**What is needed:**
Answer with a number only, giving how many lines in the data below include "every".

**Dataset entries:**
▬▬▬
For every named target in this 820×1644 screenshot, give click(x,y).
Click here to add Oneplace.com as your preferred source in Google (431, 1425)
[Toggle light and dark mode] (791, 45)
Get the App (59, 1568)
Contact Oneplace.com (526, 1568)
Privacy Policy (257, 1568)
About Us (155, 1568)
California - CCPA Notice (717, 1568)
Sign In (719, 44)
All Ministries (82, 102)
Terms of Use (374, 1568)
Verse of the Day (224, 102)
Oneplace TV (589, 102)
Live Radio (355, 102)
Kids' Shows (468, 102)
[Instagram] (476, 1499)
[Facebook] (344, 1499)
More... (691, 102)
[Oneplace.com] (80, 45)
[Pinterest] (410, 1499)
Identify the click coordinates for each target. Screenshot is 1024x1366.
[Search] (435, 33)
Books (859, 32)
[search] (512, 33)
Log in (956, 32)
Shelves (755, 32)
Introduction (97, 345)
▬▬▬
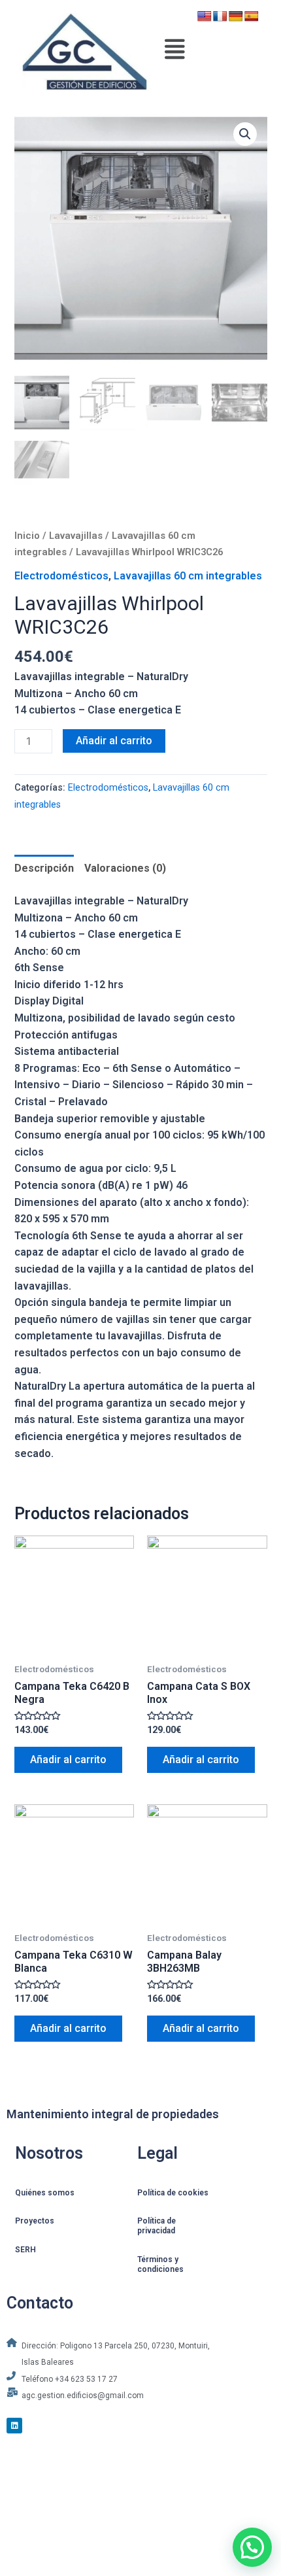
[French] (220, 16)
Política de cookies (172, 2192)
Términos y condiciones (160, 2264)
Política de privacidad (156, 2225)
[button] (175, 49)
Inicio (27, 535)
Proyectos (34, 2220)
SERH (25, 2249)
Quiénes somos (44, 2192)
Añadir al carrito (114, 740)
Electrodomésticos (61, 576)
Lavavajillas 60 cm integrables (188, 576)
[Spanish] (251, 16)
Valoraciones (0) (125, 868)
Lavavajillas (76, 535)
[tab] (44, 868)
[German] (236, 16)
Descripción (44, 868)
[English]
▬▬▬
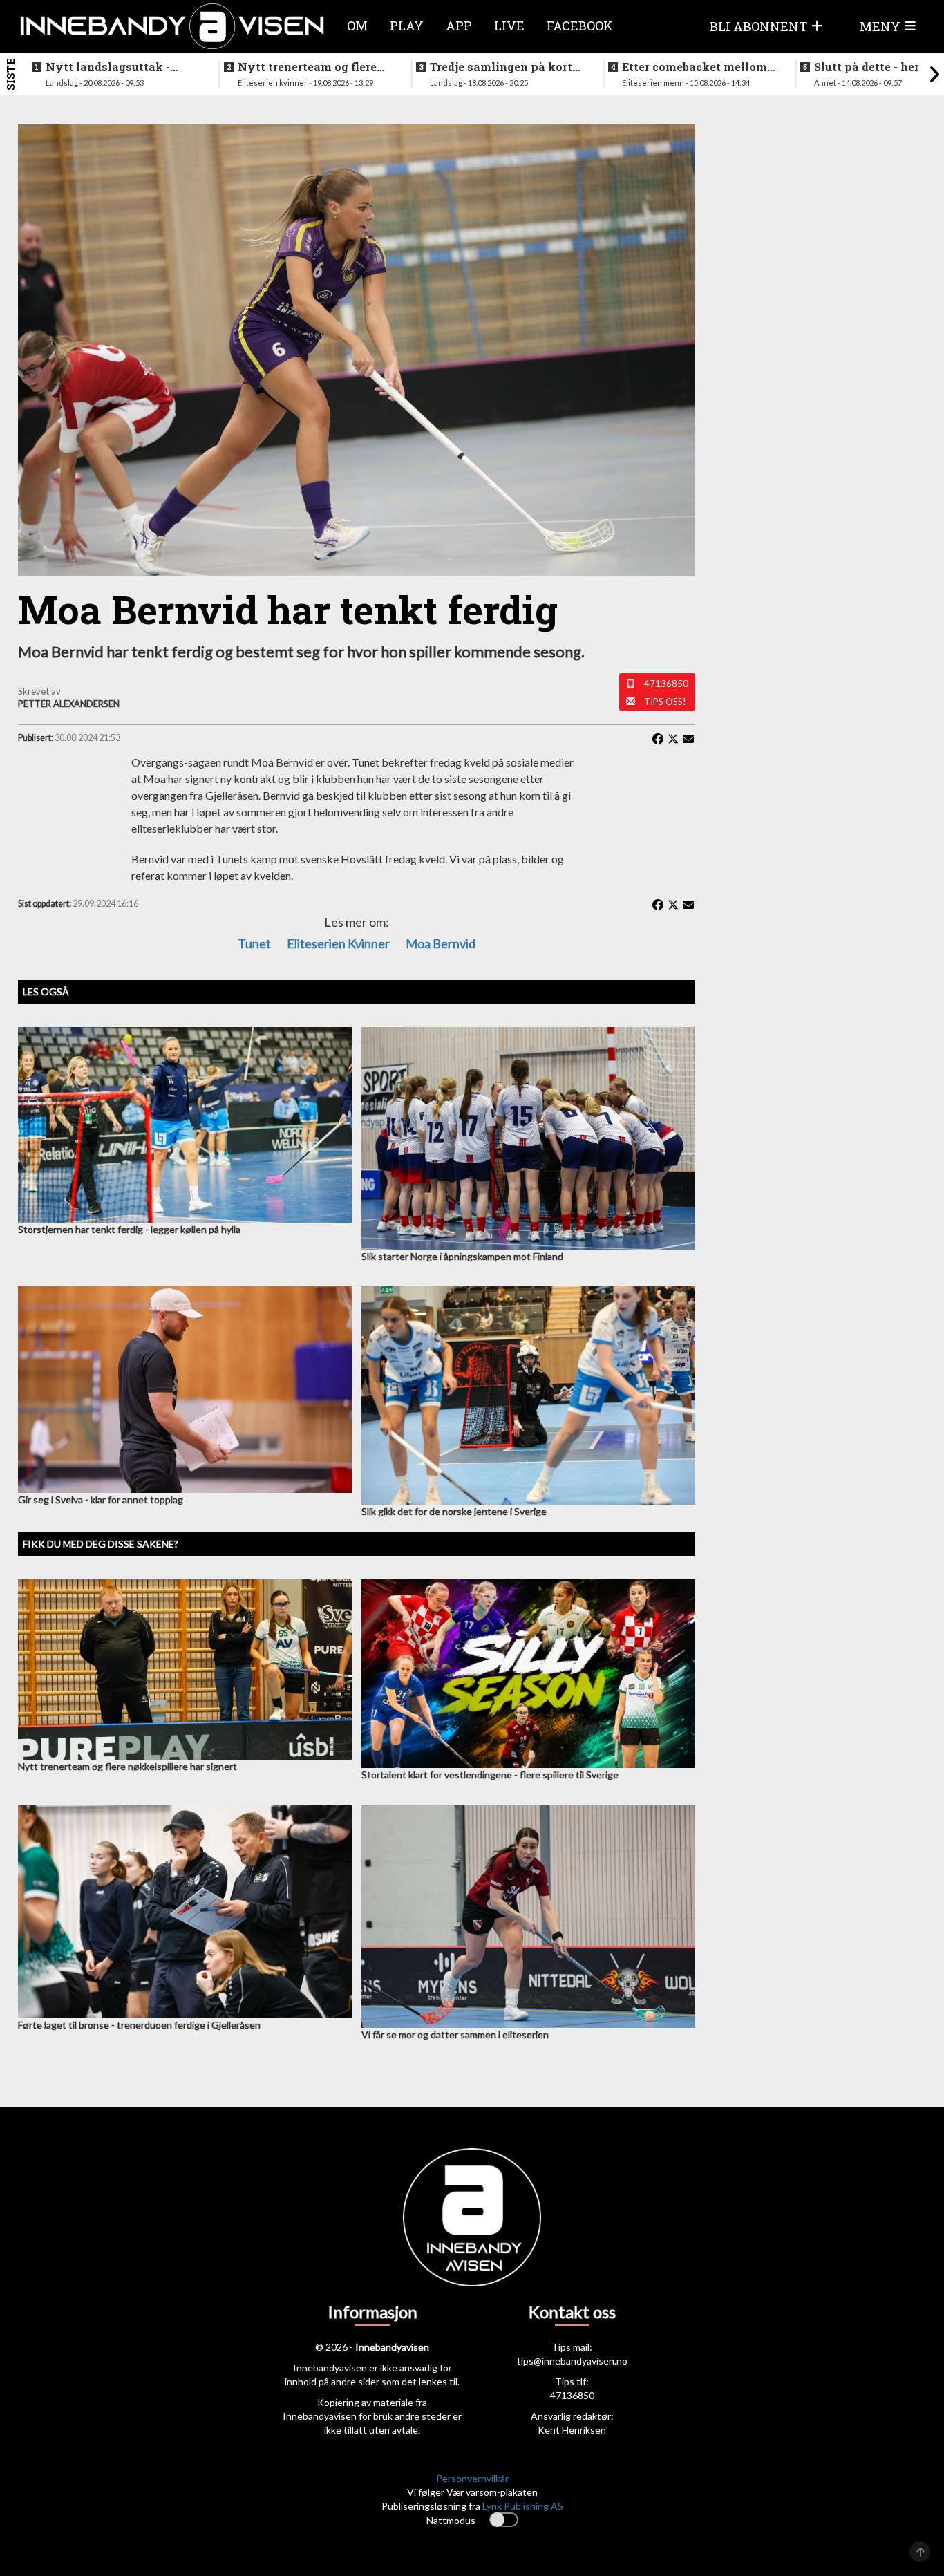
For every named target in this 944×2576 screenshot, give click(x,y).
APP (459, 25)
▬▬▬
**Answer to this exercise:**
2